Einer von ihnen war Gilad Shabtay aus Israel, der auf dem Alten Markt als „The Ambiguous Vagabond“ besonders unter den Kindern auf einen Schlag einen ganzen Fanclub gewonnen hat. Gleich reihenweise klappen die Münder auf, als der Vagabund auf Stelzen stehend Bälle und seinen Hut durch die Luft wirbeln lässt.
Bei „Hut ab!“ sind viele Künstler in Bielefeld
Stichwort Stelzen: Von weitem schon zu sehen waren die Geier Chill & Schorsch vom Bielefelder Stelzentheater. Als sie die Niedernstraße herunterstaksten, ging der vierjährige Leon lieber vorsichtshalber hinter seiner Mutter in Deckung – auch wenn sich wenig später herausstellt, dass die schrägen Vögel eigentlich ganz nette Zeitgenossen sind.
Damit fügen sie sich perfekt in die Atmosphäre von „Hut ab!“. Trotz der etwas frischen Temperaturen entwickelte sich in der Altstadt und drumherum eine Stimmung, wie man sie sonst eher aus Städten in Italien oder Südfrankreich kennt: Die Bielefelder genießen die Sonne, das Spektakel und das Leben.

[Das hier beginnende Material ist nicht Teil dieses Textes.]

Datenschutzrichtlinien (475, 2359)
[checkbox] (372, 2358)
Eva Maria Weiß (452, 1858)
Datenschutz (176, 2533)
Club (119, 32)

Und dazu gehört für viele auch das gepflegte Shopping: Denn parallel zum Festival öffneten zahlreiche Geschäfte der Innenstadt von 13 bis 18 Uhr ihre Türen. Und auch hier gab es für die Organisatoren einigen Grund zum Strahlen. „Wir hatten ab dem Mittag eine sehr hohe Frequenz“, freut sich Dominik Heuer vom Café Knigge als Vertreter der City-Werbegemeinschaft rund um die Bahnhofstraße über Besucherzahlen „deutlich über denen vom Vorjahr“. Die Kombination aus kostenloser Kultur und verkaufsoffenem Sonntag habe in den vergangenen Jahren deutlich an Format gewonnen. „Das ist genau das, was sich die Menschen wünschen – es bringt Leben in die Stadt.“ Das sieht Saskia Twardawsky, Managerin des Loom, ganz ähnlich – immerhin zog im Verlauf des Nachmittages plötzlich und auch für die Veranstalter überraschend eine Polonaise kreuz und quer durch das Shopping-Center.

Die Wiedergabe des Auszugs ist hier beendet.